• [About this task]
Would you restate, word for word, only the lines starting at the one with "You are a computer-use" and ending with the final line of the entries below? Pictures stay out.

• [Records for this task]
▶

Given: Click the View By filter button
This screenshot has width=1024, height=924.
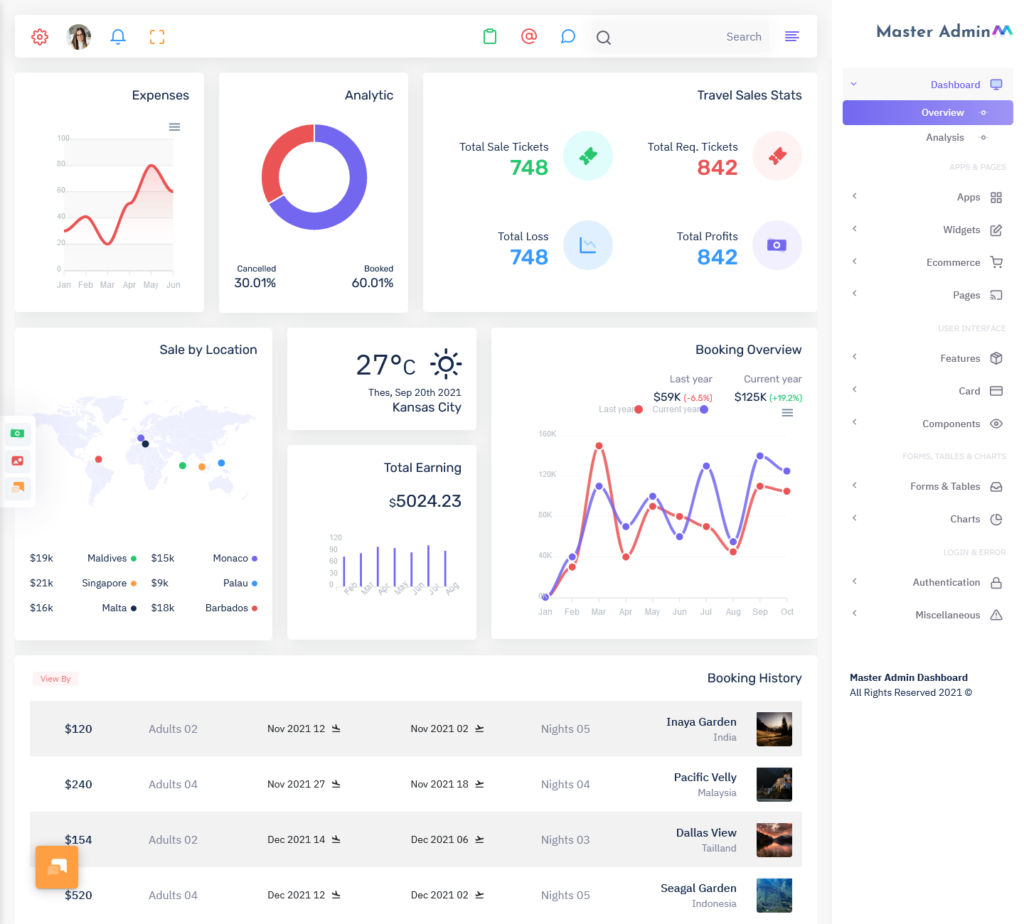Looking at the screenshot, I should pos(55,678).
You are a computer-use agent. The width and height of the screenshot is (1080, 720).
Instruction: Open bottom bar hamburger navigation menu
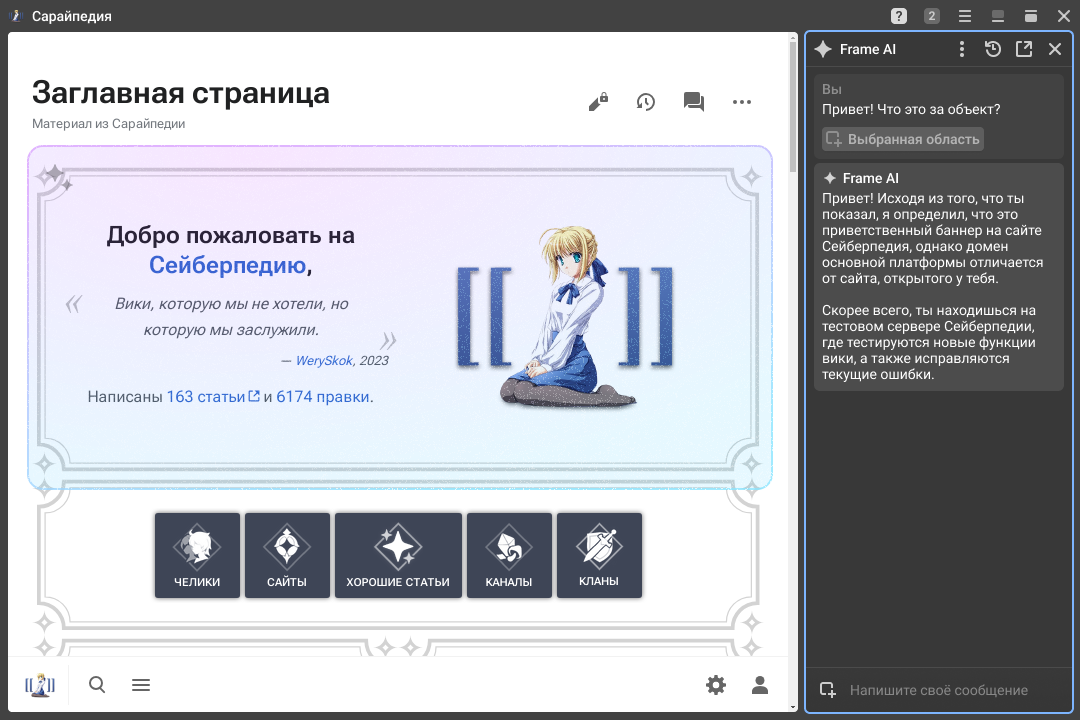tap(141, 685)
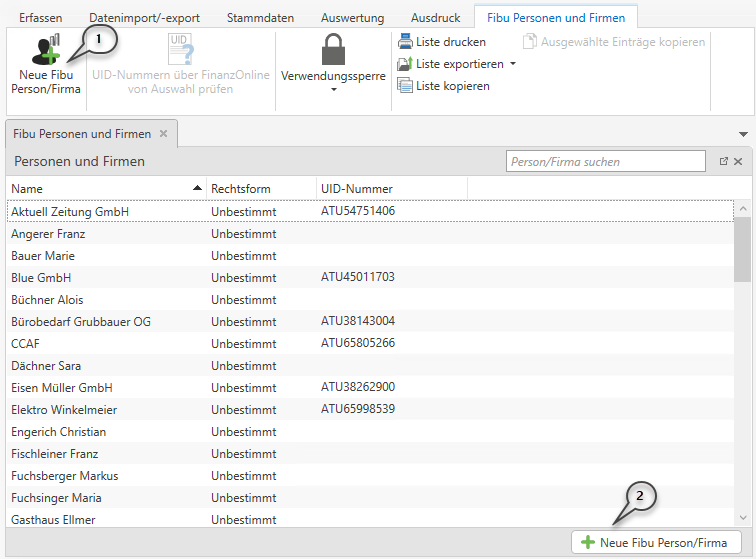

◀

• [Reply]
You are a computer-use agent. The width and height of the screenshot is (1080, 720).
Instruction: Open bottom bar hamburger navigation menu
tap(141, 685)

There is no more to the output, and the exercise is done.